Felony Entry Into Canada
If you have committed a serious crime, you will probably be denied entry into Canada on the ground of criminal inadmissibility. Serious crimes may include theft, dangerous driving, or assault. Now you may wonder what options are available to you.
There are four ways you may overcome your criminal inadmissibility,
1. Convince an immigration officer that you should be deemed rehabilitated
2. Apply for rehabilitation and receive an approval
3. Be granted a record suspension
4. Obtain a Temporary Resident Permit
In terms of convincing an immigration officer that you should be deemed rehabilitated, you need to understand a little bit about rehabilitation. Very briefly, being deemed rehabilitated means that a certain amount of time has passed by where you have not committed any crimes and have displayed good character.

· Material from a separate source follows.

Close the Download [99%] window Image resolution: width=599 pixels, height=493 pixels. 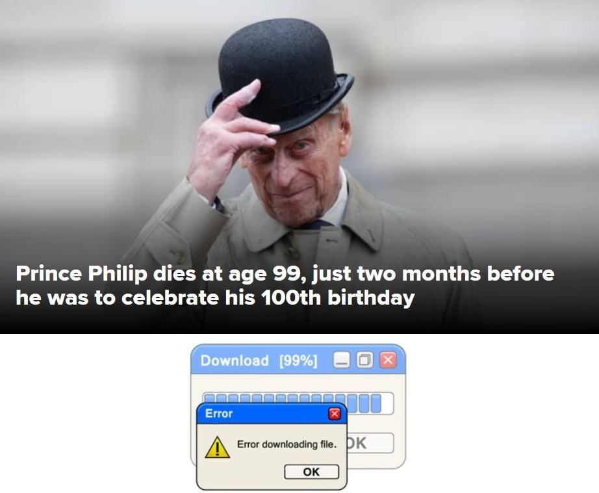tap(388, 360)
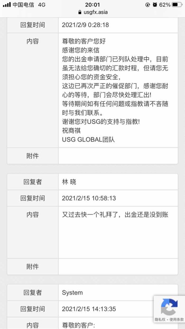This screenshot has height=329, width=185.
Task: Click the 2021/2/15 10:58:13 reply time
Action: [x=89, y=198]
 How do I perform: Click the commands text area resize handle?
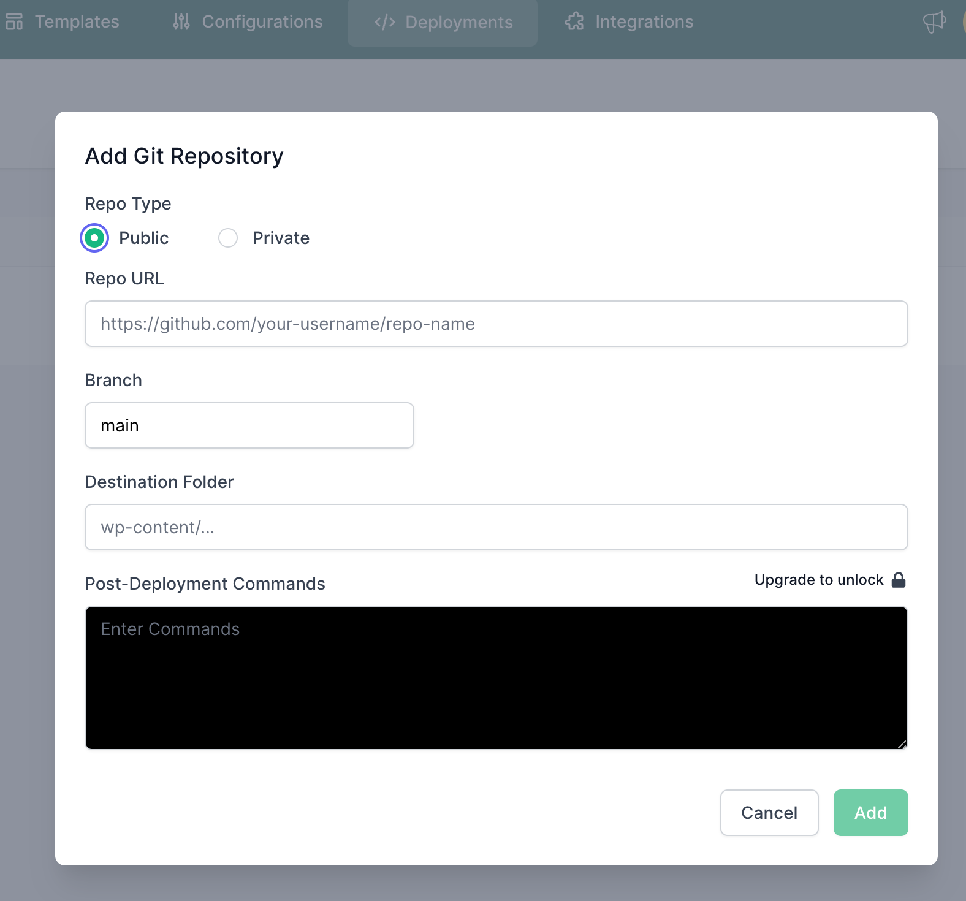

Depending upon the type of crime you committed, how much time has passed by, and how many convictions you have on your records, you may or may not be successful in convincing an immigration officer that you should be deemed rehabilitated.

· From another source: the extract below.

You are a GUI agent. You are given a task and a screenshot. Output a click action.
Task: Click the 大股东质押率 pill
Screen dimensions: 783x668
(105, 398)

If you do not prefer to make your case informally, you can instead, apply for rehabilitation, wait for an approval, and then make an application to come to Canada for whatever purposes. Applications can be found on the Citizenship and Immigration Canada website.
If your conviction was in Canada, you can apply for a record suspension with the Parole Board of Canada. If you were granted a record suspension in another country, you must check to see if the record suspension is valid in Canada.
If neither of the options above applies to your situation, you may also make an application for a Temporary Resident Permit.
For more information, contact Akrami & Associates. Our experienced legal team will assist you with any concerns you may have and be with you every step of the way. With Akrami & Associates, there is always a way.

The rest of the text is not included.